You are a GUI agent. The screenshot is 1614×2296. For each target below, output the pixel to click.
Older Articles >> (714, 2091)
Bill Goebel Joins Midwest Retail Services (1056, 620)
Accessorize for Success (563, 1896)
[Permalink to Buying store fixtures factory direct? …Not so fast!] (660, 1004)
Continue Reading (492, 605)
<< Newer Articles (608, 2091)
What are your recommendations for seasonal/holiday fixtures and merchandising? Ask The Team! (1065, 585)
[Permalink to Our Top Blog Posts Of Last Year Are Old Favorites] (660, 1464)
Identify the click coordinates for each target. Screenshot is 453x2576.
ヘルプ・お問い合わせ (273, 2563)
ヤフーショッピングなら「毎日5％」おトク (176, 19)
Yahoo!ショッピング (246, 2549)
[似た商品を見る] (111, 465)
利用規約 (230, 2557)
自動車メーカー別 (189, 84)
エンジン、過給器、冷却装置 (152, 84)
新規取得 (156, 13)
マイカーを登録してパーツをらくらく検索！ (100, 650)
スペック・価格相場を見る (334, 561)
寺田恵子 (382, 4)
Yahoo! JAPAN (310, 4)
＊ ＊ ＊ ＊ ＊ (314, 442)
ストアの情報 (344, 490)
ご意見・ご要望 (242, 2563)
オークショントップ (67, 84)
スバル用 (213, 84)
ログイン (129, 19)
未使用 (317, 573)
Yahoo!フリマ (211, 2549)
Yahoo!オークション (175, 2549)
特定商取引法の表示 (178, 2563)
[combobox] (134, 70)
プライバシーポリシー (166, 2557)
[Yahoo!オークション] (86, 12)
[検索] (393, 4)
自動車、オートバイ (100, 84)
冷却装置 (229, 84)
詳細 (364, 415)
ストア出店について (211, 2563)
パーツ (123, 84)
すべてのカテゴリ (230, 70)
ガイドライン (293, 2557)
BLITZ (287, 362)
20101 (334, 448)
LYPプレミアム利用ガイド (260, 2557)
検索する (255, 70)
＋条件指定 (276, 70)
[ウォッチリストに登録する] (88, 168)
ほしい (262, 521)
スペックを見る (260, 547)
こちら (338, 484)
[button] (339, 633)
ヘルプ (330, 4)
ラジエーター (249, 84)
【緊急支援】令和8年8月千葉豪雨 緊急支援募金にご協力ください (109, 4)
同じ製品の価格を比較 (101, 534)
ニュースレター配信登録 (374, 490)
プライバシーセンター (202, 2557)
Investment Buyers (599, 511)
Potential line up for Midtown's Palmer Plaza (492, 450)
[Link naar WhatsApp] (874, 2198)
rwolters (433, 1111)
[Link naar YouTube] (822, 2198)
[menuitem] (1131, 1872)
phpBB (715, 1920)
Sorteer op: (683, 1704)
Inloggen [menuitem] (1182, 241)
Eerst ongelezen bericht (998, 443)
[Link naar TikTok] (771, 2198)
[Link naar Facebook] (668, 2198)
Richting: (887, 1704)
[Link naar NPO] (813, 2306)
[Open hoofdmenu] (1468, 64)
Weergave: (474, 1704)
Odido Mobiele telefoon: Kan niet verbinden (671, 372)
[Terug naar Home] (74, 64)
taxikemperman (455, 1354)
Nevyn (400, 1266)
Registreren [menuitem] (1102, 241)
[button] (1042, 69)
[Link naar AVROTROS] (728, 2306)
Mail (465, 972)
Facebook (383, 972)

### What this task involves:
Look through the entries above, and wherever a line holds the string "target", copy it.

### Final answer:
You are a GUI agent. The screenshot is 1614×2296. For each target below, output the pixel to click.
Identify the click coordinates for each target. Screenshot is 453x2576.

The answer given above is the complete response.